City Data: Big, Open and Linked


Working Paper by Mark S. Fox (University of Toronto): “Cities are moving towards policymaking based on data. They are publishing data using Open Data standards, linking data from disparate sources, allowing the crowd to update their data with Smart Phone Apps that use Open APIs, and applying “Big Data” Techniques to discover relationships that lead to greater efficiencies.
One Big City Data example is from New York City (Schönberger & Cukier, 2013). Building owners were illegally converting their buildings into rooming houses that contained 10 times the number people they were designed for. These buildings posed a number of problems, including fire hazards, drugs, crime, disease and pest infestations. There are over 900,000 properties in New York City and only 200 inspectors who received over 25,000 illegal conversion complaints per year. The challenge was to distinguish nuisance complaints from those worth investigating where current methods were resulting in only 13% of the inspections resulting in vacate orders.
New York’s Analytics team created a dataset that combined data from 19 agencies including buildings, preservation, police, fire, tax, and building permits. By combining data analysis with expertise gleaned from inspectors (e.g., buildings that recently received a building permit were less likely to be a problem as they were being well maintained), the team was able to develop a rating system for complaints. Based on their analysis of this data, they were able to rate complaints such that in 70% of their visits, inspectors issued vacate orders; a fivefold increase in efficiency…

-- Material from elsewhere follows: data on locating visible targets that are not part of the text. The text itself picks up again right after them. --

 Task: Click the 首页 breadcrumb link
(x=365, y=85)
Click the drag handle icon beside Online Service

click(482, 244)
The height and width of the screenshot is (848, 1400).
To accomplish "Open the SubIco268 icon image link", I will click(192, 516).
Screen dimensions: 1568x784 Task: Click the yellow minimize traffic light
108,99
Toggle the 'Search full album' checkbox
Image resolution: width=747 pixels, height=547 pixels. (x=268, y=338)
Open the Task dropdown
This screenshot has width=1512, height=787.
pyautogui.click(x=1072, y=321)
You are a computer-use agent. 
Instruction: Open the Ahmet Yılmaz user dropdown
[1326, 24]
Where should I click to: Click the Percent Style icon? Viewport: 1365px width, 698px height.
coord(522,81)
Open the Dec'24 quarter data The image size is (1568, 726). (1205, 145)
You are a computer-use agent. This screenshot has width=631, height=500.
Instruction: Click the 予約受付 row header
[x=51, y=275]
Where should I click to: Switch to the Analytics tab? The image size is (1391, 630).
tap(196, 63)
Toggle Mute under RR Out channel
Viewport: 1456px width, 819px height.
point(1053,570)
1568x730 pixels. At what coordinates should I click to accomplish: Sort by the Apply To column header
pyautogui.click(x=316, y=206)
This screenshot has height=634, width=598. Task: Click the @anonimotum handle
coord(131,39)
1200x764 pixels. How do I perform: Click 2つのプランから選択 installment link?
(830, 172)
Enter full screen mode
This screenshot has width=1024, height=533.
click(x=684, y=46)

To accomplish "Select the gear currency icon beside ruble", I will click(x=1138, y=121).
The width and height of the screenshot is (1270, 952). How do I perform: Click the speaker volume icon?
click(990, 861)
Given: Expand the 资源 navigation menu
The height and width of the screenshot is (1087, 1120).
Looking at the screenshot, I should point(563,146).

This paper provides an introduction to the concepts that underlie Big City Data. It explains the concepts of Open, Unified, Linked and Grounded data that lie at the heart of the Semantic Web. It then builds on this by discussing Data Analytics, which includes Statistics, Pattern Recognition and Machine Learning. Finally we discuss Big Data as the extension of Data Analytics to the Cloud where massive amounts of computing power and storage are available for processing large data sets. We use city data to illustrate each.”